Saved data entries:
================================
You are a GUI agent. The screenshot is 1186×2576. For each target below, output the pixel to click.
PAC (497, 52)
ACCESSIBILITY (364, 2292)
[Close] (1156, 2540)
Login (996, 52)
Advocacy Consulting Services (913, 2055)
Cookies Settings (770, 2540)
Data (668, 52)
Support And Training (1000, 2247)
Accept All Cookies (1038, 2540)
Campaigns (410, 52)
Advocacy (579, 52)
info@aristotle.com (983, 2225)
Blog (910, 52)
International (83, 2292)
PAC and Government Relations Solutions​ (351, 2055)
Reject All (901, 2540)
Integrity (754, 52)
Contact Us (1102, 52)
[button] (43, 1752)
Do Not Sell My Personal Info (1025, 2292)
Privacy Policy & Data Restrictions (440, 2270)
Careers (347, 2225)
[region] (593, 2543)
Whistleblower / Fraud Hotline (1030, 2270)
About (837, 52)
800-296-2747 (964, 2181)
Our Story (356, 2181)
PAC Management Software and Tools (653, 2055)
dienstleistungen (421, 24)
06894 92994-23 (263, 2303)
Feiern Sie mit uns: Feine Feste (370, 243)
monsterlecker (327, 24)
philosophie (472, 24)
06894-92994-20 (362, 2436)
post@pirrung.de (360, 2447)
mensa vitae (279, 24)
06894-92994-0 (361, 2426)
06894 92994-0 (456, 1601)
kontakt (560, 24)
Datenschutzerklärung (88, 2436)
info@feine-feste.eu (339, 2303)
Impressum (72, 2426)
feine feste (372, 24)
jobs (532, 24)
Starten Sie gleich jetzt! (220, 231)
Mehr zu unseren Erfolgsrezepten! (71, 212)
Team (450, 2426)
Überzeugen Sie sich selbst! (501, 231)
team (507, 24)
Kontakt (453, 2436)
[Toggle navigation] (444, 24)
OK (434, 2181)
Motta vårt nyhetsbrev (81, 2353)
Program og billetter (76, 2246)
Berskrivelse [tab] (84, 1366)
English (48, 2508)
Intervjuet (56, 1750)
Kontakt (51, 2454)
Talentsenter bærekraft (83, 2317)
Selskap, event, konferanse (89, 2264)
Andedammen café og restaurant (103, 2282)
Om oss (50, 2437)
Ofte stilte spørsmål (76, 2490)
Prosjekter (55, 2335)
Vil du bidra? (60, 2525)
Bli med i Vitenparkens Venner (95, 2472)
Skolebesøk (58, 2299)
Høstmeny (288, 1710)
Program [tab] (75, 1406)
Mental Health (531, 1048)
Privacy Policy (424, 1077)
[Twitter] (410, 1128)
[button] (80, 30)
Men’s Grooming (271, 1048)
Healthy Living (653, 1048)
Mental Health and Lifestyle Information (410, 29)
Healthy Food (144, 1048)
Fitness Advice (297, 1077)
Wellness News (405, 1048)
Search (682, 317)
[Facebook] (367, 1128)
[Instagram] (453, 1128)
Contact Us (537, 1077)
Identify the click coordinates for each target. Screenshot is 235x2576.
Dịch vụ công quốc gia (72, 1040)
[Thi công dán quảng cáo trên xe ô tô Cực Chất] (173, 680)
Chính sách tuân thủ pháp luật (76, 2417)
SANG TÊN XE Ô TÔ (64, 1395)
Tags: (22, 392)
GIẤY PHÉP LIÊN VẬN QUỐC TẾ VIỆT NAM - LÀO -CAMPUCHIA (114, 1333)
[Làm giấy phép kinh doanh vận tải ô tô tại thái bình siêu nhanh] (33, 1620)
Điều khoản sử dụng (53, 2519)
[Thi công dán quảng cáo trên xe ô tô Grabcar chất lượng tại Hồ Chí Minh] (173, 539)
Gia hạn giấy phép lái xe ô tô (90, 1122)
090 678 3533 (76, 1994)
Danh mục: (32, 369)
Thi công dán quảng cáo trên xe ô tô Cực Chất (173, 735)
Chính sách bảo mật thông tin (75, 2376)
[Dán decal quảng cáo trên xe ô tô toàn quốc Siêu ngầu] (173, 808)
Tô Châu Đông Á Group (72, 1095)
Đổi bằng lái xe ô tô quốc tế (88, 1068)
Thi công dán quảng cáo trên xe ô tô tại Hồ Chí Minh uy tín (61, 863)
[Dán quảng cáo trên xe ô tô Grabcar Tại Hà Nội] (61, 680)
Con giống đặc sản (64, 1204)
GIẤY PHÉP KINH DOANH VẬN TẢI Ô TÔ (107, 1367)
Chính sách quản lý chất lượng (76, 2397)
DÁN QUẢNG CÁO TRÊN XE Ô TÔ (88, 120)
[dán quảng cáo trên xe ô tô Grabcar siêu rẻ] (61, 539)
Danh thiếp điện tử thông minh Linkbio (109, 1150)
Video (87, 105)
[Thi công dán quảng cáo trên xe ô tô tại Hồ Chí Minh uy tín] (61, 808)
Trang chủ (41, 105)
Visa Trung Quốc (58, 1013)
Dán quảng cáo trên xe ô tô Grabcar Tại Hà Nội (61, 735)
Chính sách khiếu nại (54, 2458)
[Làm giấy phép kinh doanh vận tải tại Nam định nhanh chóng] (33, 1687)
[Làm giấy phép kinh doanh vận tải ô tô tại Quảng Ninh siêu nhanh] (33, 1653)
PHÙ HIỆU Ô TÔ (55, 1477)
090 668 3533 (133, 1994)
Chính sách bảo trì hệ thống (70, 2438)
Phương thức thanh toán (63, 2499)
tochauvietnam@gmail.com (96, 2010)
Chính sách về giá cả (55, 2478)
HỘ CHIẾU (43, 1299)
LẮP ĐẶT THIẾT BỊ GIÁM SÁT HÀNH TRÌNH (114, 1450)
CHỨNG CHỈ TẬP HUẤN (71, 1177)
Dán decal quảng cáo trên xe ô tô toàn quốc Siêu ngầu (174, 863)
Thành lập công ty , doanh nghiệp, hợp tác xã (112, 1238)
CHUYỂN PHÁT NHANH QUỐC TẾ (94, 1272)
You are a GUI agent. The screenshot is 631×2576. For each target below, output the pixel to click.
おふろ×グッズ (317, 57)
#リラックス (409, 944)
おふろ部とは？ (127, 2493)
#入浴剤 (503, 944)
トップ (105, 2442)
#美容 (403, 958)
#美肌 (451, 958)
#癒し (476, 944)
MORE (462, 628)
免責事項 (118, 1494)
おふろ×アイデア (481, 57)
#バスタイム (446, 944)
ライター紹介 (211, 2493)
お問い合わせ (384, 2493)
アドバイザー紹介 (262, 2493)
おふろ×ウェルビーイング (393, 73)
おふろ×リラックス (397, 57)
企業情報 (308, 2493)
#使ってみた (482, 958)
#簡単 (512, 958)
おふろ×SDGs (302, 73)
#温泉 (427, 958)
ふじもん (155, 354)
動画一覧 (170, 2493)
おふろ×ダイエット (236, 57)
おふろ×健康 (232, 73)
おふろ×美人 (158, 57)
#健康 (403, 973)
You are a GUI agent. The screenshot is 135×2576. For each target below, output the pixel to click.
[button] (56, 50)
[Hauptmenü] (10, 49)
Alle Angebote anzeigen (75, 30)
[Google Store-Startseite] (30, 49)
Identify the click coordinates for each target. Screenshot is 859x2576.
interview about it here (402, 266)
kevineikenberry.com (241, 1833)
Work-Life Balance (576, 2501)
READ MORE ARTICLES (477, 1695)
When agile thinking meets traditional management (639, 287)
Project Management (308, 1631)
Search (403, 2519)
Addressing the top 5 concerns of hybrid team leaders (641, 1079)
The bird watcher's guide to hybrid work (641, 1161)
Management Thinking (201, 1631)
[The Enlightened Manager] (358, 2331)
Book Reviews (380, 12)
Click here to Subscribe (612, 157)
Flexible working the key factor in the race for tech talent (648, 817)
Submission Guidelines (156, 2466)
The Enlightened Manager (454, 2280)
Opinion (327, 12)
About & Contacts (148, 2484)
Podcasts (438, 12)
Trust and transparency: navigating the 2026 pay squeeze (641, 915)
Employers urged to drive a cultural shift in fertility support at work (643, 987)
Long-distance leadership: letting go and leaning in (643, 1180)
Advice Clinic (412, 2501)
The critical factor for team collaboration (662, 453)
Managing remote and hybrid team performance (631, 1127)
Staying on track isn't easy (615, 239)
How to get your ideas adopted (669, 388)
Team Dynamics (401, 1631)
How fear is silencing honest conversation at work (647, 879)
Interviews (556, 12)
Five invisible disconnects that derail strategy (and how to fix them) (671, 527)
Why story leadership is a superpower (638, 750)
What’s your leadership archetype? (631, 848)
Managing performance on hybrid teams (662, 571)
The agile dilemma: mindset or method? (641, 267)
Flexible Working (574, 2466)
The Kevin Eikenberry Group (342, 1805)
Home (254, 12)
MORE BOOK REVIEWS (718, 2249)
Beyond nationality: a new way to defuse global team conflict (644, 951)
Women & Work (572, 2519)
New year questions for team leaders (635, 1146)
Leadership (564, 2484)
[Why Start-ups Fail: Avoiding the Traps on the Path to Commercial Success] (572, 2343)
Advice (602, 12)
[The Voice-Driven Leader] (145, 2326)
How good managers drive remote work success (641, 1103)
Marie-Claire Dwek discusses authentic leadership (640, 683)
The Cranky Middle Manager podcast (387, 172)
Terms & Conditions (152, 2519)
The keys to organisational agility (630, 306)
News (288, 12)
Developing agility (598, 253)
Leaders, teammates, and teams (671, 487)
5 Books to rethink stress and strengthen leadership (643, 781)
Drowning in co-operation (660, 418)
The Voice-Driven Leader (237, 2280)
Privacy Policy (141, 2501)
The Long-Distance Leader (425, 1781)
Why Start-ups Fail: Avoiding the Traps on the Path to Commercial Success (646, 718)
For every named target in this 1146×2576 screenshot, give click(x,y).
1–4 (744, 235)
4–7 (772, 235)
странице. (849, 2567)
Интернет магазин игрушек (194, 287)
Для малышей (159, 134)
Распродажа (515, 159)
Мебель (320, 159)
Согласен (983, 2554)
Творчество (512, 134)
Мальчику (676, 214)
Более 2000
================================
From the start of the data to the line that holds "Datenschutzerklärung (88, 2436)", retype each line exactly, with both ends included.

You are a GUI agent. The screenshot is 1186×2576. For each target below, output the pixel to click.
PAC (497, 52)
ACCESSIBILITY (364, 2292)
[Close] (1156, 2540)
Login (996, 52)
Advocacy Consulting Services (913, 2055)
Cookies Settings (770, 2540)
Data (668, 52)
Support And Training (1000, 2247)
Accept All Cookies (1038, 2540)
Campaigns (410, 52)
Advocacy (579, 52)
info@aristotle.com (983, 2225)
Blog (910, 52)
International (83, 2292)
PAC and Government Relations Solutions​ (351, 2055)
Reject All (901, 2540)
Integrity (754, 52)
Contact Us (1102, 52)
[button] (43, 1752)
Do Not Sell My Personal Info (1025, 2292)
Privacy Policy & Data Restrictions (440, 2270)
Careers (347, 2225)
[region] (593, 2543)
Whistleblower / Fraud Hotline (1030, 2270)
About (837, 52)
800-296-2747 (964, 2181)
Our Story (356, 2181)
PAC Management Software and Tools (653, 2055)
dienstleistungen (421, 24)
06894 92994-23 (263, 2303)
Feiern Sie mit uns: Feine Feste (370, 243)
monsterlecker (327, 24)
philosophie (472, 24)
06894-92994-20 (362, 2436)
post@pirrung.de (360, 2447)
mensa vitae (279, 24)
06894-92994-0 (361, 2426)
06894 92994-0 (456, 1601)
kontakt (560, 24)
Datenschutzerklärung (88, 2436)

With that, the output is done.